> **Exercise directions**:
A single figure is expected: how many lines of the data that follows contain the word "Expand".

> **Task inputs**:
▶

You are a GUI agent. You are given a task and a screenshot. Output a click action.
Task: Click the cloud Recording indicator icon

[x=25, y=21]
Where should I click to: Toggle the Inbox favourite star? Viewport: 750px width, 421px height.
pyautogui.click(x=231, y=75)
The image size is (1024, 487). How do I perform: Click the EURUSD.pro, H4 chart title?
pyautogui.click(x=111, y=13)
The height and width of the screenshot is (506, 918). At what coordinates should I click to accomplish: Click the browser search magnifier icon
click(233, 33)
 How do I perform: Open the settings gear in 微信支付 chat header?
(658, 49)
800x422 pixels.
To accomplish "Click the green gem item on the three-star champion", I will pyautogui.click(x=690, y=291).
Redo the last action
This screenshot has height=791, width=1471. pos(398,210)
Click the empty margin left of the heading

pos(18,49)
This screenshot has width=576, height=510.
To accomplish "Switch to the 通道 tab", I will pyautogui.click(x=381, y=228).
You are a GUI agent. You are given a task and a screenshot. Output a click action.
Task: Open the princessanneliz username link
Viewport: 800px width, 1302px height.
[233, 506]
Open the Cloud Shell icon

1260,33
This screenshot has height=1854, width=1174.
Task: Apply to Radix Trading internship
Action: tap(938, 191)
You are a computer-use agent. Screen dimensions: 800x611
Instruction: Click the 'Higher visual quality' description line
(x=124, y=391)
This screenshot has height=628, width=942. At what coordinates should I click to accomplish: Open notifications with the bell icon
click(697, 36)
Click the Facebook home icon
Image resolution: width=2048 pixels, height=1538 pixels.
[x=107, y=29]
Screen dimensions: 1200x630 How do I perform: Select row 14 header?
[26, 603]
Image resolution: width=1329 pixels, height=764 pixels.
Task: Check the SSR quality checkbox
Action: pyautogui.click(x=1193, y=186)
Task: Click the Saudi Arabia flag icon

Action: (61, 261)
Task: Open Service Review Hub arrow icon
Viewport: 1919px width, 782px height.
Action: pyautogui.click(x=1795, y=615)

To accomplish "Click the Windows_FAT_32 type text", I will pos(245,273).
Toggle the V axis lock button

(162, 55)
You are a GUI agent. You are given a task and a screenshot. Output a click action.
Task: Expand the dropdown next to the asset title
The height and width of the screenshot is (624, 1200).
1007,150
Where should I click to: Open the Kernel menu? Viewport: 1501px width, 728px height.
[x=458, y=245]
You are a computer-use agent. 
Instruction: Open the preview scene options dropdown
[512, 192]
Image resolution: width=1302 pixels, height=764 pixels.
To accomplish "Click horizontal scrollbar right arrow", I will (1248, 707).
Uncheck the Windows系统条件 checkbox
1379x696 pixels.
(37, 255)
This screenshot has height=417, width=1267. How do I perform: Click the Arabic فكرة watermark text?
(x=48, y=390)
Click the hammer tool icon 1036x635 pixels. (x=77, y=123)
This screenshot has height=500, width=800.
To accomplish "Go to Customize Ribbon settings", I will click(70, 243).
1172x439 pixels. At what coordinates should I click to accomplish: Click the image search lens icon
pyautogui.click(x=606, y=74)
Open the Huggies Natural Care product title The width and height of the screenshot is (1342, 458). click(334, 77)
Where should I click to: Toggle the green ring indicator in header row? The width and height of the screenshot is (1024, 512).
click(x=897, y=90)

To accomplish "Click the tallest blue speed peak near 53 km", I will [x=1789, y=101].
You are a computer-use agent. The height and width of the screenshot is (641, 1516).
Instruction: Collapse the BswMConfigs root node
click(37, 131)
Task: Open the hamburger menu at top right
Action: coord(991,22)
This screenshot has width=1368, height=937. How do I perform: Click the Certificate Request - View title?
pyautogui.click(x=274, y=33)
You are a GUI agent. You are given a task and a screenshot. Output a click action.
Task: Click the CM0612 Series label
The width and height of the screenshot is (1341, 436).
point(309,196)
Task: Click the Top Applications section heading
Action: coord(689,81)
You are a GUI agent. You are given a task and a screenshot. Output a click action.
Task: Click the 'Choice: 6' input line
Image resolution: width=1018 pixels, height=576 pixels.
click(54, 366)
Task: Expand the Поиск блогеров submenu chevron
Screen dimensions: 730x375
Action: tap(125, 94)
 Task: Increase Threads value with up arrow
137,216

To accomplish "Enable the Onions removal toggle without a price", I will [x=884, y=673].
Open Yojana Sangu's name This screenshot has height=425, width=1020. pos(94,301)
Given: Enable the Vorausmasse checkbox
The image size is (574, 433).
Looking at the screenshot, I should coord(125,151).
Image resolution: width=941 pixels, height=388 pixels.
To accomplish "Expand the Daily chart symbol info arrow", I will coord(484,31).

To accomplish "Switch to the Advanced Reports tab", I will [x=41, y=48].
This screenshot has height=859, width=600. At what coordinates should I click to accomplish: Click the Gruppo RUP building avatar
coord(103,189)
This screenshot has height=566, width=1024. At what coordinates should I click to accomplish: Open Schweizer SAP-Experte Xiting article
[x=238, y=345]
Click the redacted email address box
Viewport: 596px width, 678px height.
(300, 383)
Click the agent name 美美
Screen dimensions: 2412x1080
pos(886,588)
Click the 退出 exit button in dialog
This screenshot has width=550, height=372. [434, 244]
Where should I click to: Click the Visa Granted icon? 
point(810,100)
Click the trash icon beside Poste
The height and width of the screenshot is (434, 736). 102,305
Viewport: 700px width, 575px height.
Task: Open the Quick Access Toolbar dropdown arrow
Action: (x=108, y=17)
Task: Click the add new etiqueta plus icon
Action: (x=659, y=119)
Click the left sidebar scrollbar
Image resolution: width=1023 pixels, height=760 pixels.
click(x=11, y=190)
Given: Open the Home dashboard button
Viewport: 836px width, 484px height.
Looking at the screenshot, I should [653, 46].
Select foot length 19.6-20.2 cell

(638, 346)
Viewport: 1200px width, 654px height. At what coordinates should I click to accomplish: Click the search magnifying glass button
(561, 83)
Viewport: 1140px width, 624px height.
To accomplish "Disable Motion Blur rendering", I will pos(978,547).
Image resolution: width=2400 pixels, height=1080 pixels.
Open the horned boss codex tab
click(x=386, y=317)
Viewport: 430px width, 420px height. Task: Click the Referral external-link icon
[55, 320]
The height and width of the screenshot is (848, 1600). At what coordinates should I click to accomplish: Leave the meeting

◀

> **Output of the exercise**:
3